_What you are asked to do:_ Every line with "will" in it must be copied from the data.

(Collected data)
##########

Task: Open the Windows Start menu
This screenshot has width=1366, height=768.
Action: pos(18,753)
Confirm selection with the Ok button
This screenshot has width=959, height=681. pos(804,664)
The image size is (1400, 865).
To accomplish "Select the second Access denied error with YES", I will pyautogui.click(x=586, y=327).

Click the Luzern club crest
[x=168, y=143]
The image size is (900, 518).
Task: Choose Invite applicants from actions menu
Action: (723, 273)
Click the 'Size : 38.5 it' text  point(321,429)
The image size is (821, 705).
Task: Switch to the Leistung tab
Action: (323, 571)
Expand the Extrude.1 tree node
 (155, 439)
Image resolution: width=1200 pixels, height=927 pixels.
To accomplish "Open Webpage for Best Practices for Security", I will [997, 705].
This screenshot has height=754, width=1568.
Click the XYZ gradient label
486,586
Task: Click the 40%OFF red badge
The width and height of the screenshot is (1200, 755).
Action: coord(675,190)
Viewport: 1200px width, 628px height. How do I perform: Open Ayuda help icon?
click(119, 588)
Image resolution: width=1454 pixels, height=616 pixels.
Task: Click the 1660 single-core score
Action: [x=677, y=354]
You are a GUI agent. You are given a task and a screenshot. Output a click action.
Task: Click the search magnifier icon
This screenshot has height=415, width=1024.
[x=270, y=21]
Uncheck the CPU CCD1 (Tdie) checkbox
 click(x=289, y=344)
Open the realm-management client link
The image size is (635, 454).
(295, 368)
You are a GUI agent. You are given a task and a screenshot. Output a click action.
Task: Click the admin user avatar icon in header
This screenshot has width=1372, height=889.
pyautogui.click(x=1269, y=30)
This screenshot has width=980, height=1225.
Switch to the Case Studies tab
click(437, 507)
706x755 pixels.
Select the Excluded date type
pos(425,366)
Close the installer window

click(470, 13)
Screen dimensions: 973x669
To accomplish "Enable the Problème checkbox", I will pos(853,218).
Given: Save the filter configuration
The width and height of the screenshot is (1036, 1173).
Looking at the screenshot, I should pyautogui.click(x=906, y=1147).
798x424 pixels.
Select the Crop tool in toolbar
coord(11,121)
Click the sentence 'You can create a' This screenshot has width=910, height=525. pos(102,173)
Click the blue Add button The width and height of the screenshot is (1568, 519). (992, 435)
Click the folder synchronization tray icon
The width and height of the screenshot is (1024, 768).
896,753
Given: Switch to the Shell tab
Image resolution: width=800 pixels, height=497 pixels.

##########

_Response area:_
To accomplish "Select the second Access denied error with YES", I will pyautogui.click(x=586, y=327).
To accomplish "Open Webpage for Best Practices for Security", I will [997, 705].
To accomplish "Enable the Problème checkbox", I will pos(853,218).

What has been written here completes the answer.